■ TASK DESCRIPTION
In the data below, swap "document icon" for "folder icon" and reproduce every line with nothing else changed. Leave the pictures out.

■ GIVEN INFORMATION
_____

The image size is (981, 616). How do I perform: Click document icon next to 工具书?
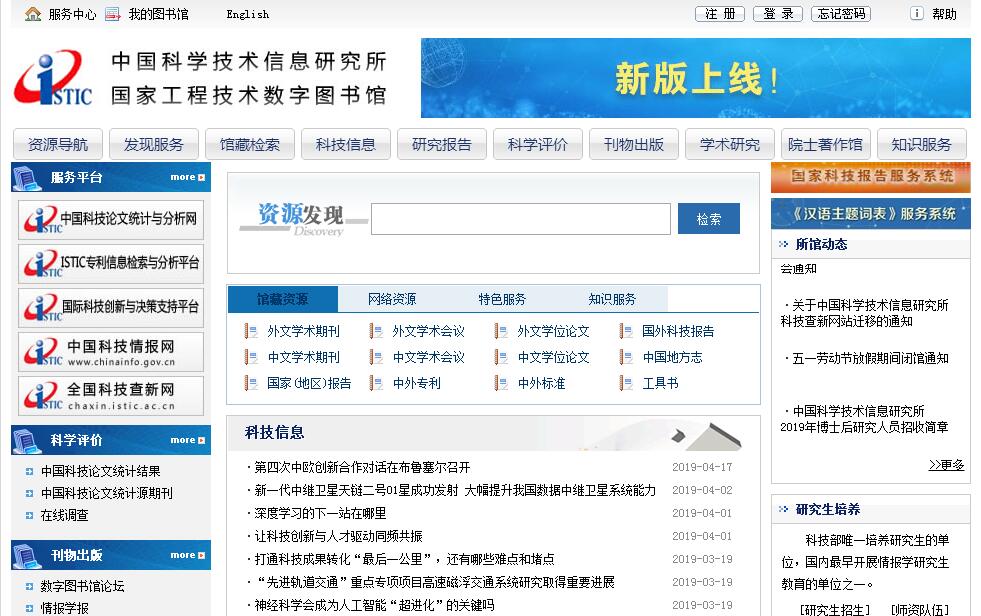coord(626,383)
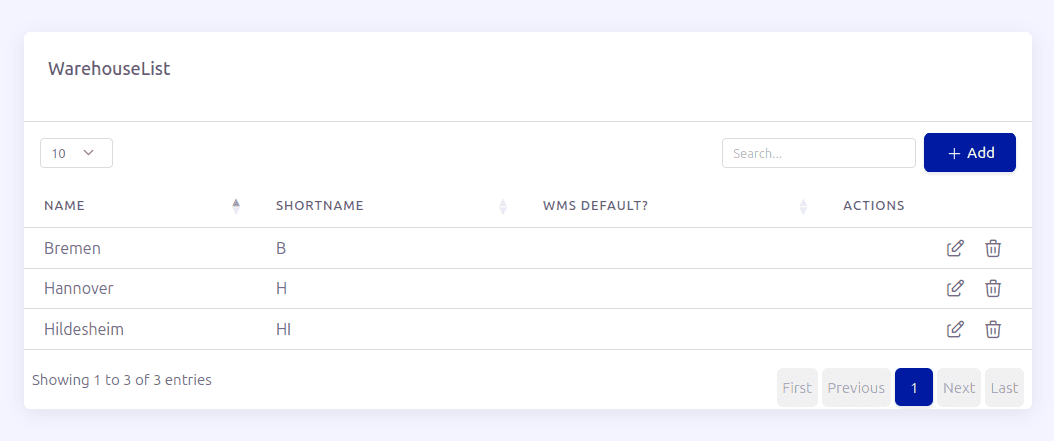1054x441 pixels.
Task: Click the edit pencil icon for Hannover
Action: pyautogui.click(x=955, y=288)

_____

■ SOLUTION FOR THIS PROBLEM
The image size is (981, 616). How do I perform: Click folder icon next to 工具书?
coord(626,383)
1054x441 pixels.
Task: Click the edit pencil icon for Hannover
Action: pyautogui.click(x=955, y=288)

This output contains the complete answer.